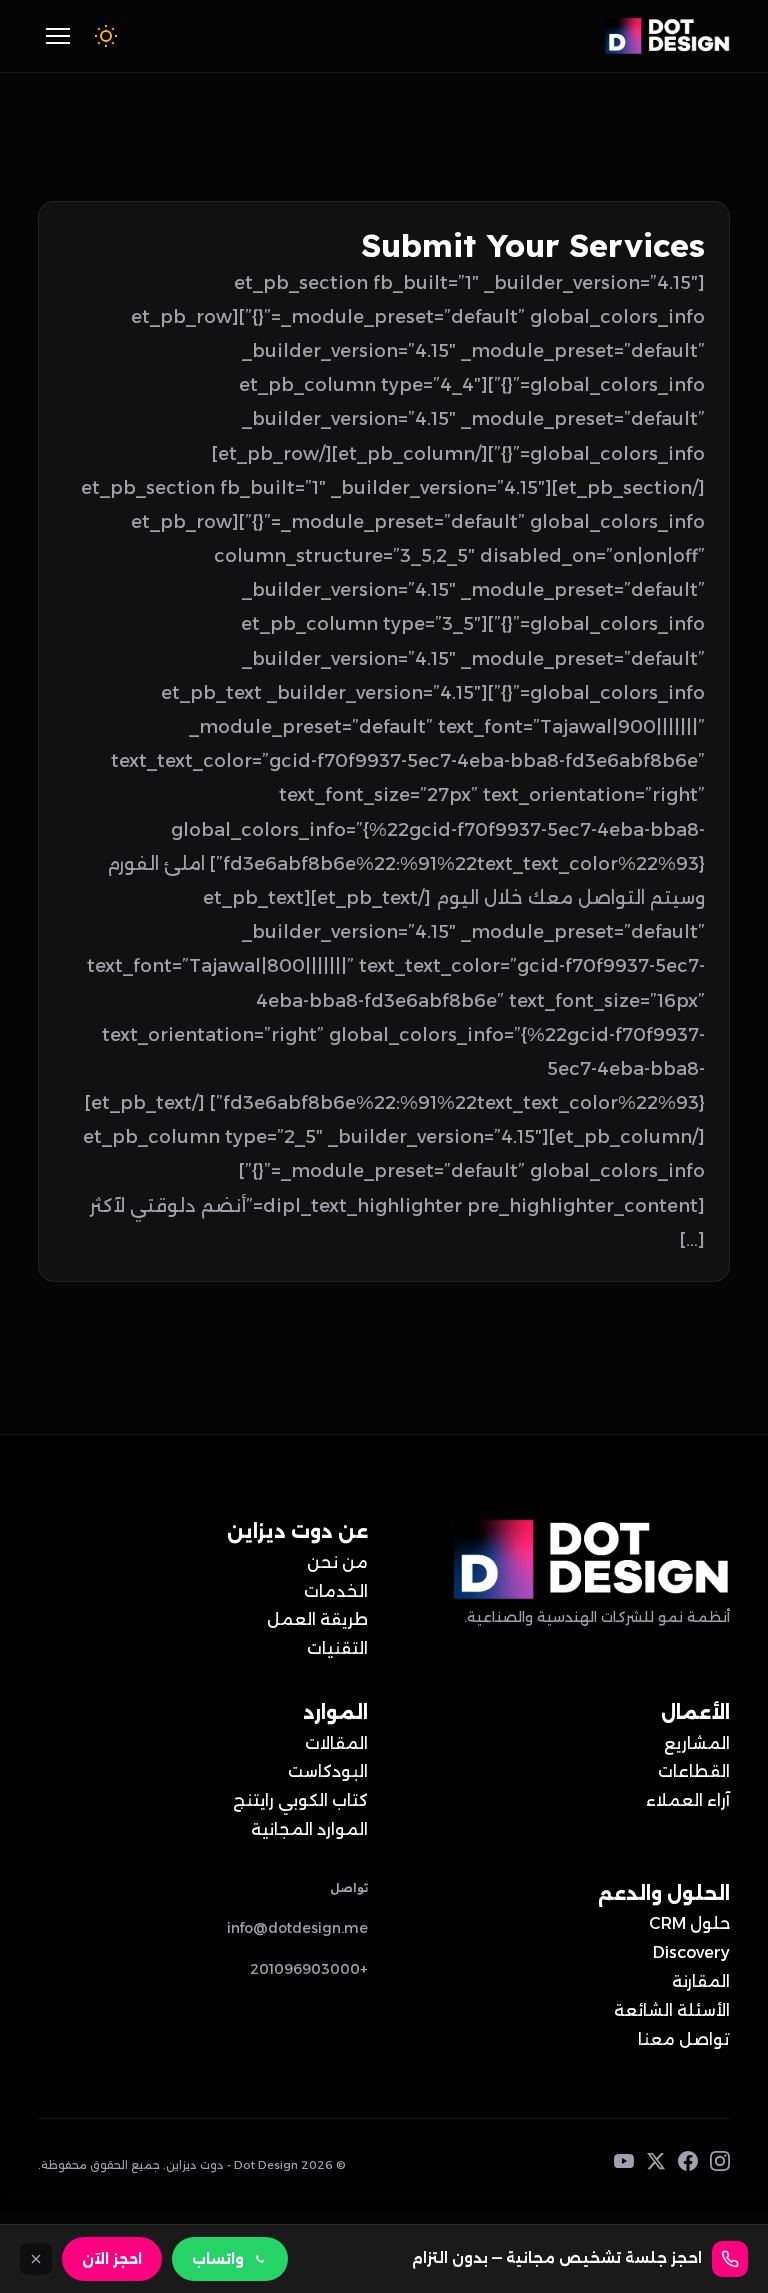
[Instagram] (720, 2166)
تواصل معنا (684, 2039)
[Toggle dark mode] (106, 36)
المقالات (336, 1743)
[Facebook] (688, 2166)
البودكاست (328, 1771)
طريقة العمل (317, 1619)
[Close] (36, 2259)
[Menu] (58, 36)
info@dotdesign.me (297, 1928)
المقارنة (701, 1981)
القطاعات (694, 1771)
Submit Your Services (533, 245)
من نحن (337, 1562)
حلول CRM (689, 1923)
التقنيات (337, 1648)
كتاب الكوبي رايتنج (300, 1800)
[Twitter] (656, 2166)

**PROBLEM**
With the images removed, give back every entry exactly as shown.

**RESULT FOR THIS TASK**
[Instagram] (720, 2166)
تواصل معنا (684, 2039)
[Toggle dark mode] (106, 36)
المقالات (336, 1743)
[Facebook] (688, 2166)
البودكاست (328, 1771)
طريقة العمل (317, 1619)
[Close] (36, 2259)
[Menu] (58, 36)
info@dotdesign.me (297, 1928)
المقارنة (701, 1981)
القطاعات (694, 1771)
Submit Your Services (533, 245)
من نحن (337, 1562)
حلول CRM (689, 1923)
التقنيات (337, 1648)
كتاب الكوبي رايتنج (300, 1800)
[Twitter] (656, 2166)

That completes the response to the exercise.